### Supplied text
One method recently written about at http://tronixstuff.com/2011/01/11/tutorial-using-analog-input-for-multiple-buttons/ uses a well known method of using one analog pin to register different values for different key presses.

This method is also used on various "LCD Shields" used to add buttons to an LCD display on Arduinos.

While these methods work well, they will not correctly register two buttons pressed at the same time.  For the first picture, if the far right button is pressed, the line is grounded and no further buttons will register.  Same for the second picture with the "RIGTH" button.  The reason is the button shorts out parts of the resistor "ladder".  Again, these work, but only give the lowest value to the analog pin.
######
### Source excerpt
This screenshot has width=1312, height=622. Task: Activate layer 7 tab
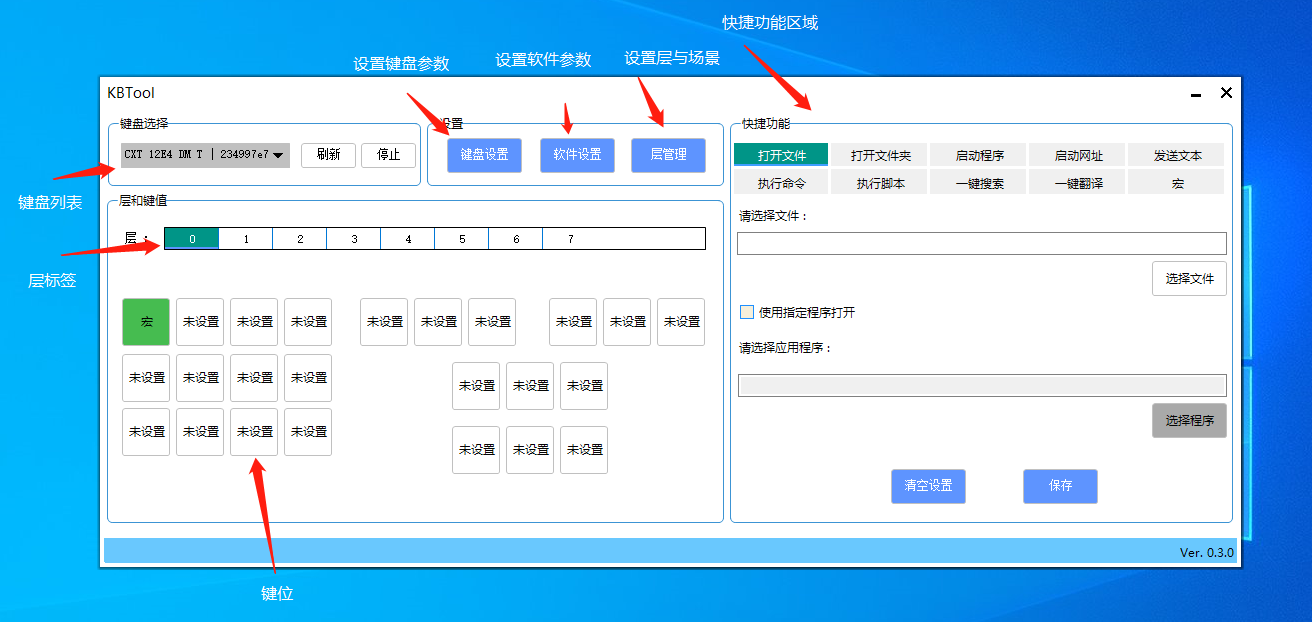[x=568, y=238]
######
What is being asked: Carry on the passage about reading several buttons through a single analog pin, starting after its last sentence. The material comes from a separate source.

Reply to the exercise:
For my next project, an alarm, I need to be able to differentiate between pins including multiple "buttons" at the same time.  The following is a schematic of what I will use to differentiate between 3 inputs:

The R4 pullup resistor can be the same as the internal pull-up on microcontrollers like the Arduino, enabled via 
pinMode(analogpin, INPUT_PULLUP); 
or 
pinMode(analogpin, INPUT); 
digitalWrite(analogpin, HIGH);  // set pullup on analog pin while the pin is an input.

On Arduinos like Uno, analogpin can be A0 to A5.  For ATTiny based boards like Adafruit Trinket and Gemma, you must use numbers 1 to 3 for the analog pin (GPIO #2 is A1, GPIO #3 is A3, GPIO #4 is A2).  Note the pullup does change the range of the AnalogRead.  See http://arduino.cc/en/Tutorial/AnalogInputPins for more information.

My application uses an Adafruit 5 volt Trinket.  In the schematic, Pin GPIO #3 (Analog 3), already has a 1.5 K ohm pullup to use USB, so no additional resistor is required.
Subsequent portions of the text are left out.